The project leader Eudald Mujal and his team found a large set of tracks in the Pyrenees Mountains in Catalonia. These tracks were made by archosauromorphs, the ancestors of crocodile and dinosaurs. They also found a footprint from Pyrenees tracks. Now it can be assured that the genus of Pyrenean Prorotodactylus is closely related to archosauromorphs, reported by Phys.Org.

Though, most footprints were small in size, near about half meter long and a few specimens were longer than three meters. Co-researcher Joseph Fortuny uttered that the total length of this animal is half a meter.

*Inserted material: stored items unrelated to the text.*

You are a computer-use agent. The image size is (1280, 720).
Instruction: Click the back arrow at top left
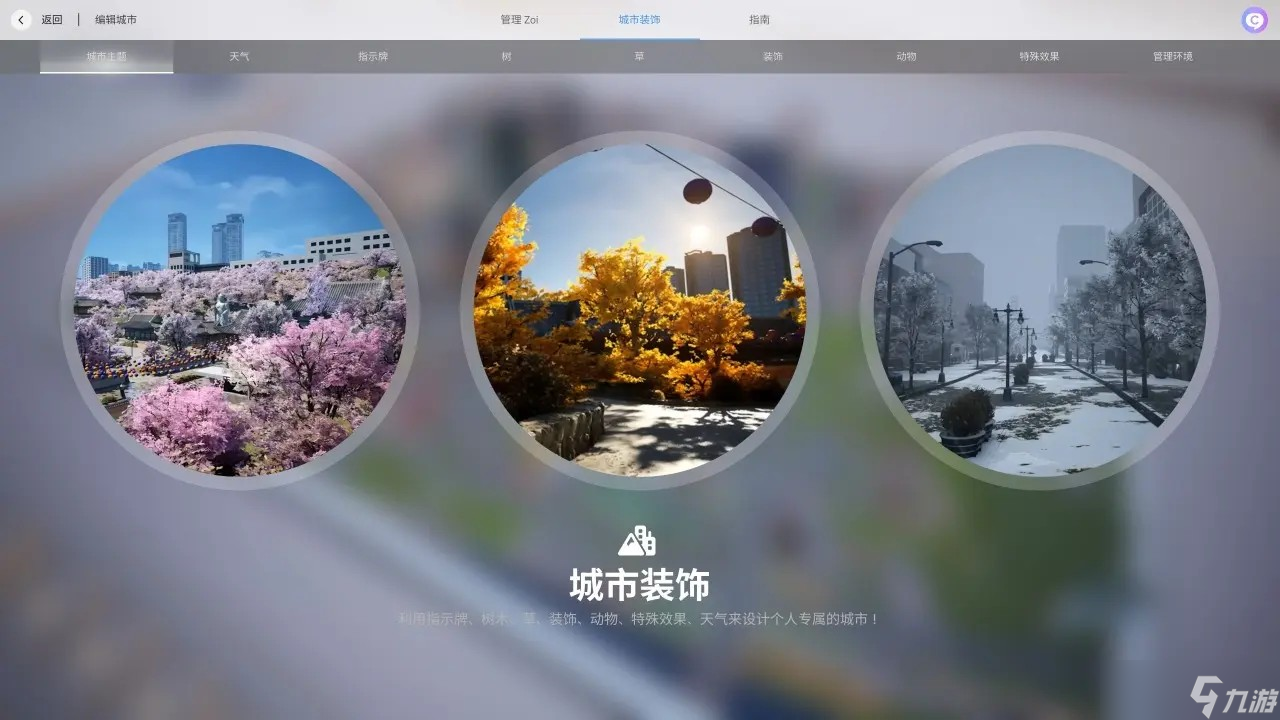19,18
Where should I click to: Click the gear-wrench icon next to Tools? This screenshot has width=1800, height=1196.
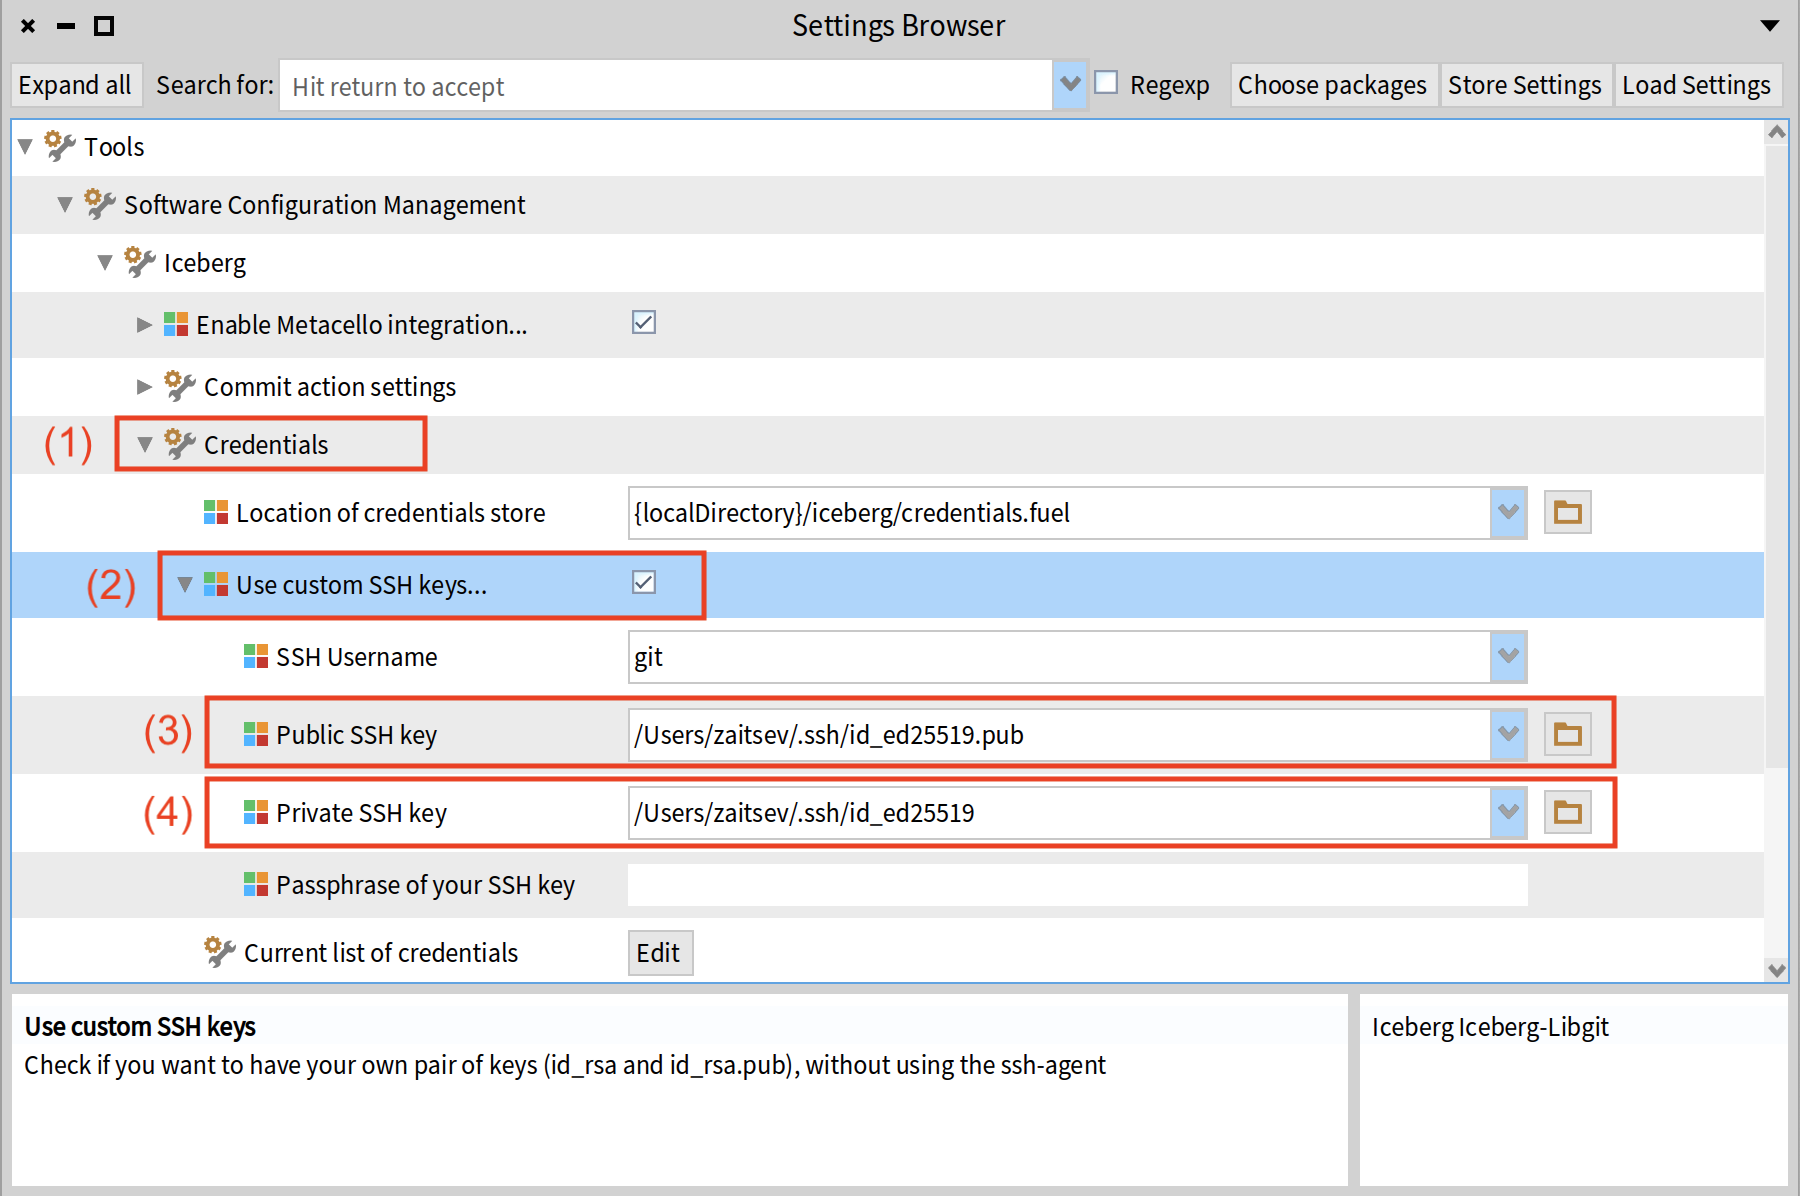[x=60, y=147]
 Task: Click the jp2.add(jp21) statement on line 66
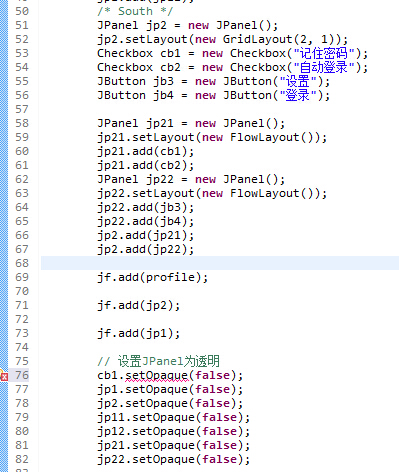coord(145,235)
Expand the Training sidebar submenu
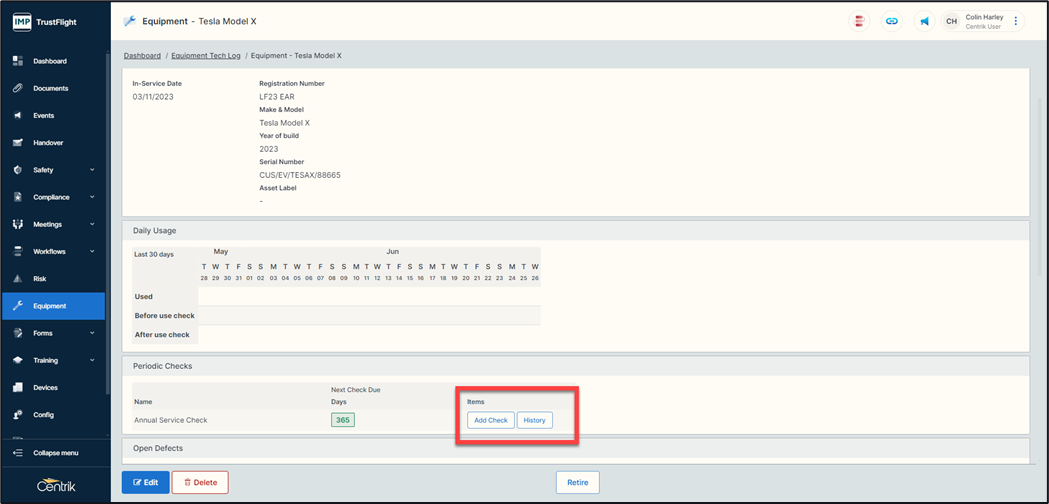This screenshot has height=504, width=1049. 92,360
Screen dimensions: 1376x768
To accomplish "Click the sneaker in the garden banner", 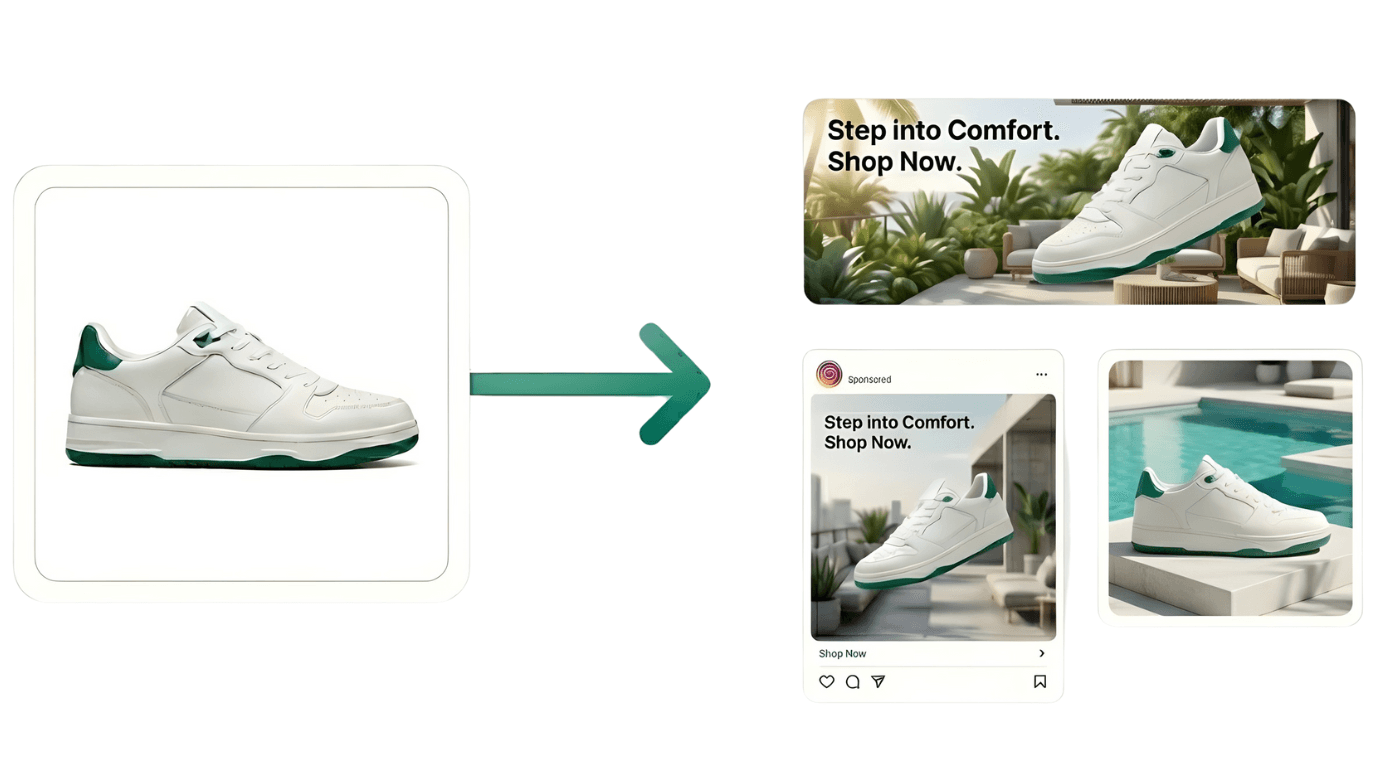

They used all four legs to walk and sometimes also left marks with their tails, BBC News reported.

A detailed analysis suggests that archosauromorphs may have played a large role to dominate the river's bed of Pyrenees. Eudald Mujal told BBC News that "These tracks represent the first evidence of the vertebrate recovery, after the End-Permian extinction". The researchers say, further study is required to explore how the archosauromorphs family may have evolved and spread on the ecosystem.

Finally, the researchers made a 3D silicone mold of these ephemeral fossils to protect them in scientific collections. Again, the led scientist Eudald Mujal said that the research was still ongoing for fossilized bones of the animals that made the tracks.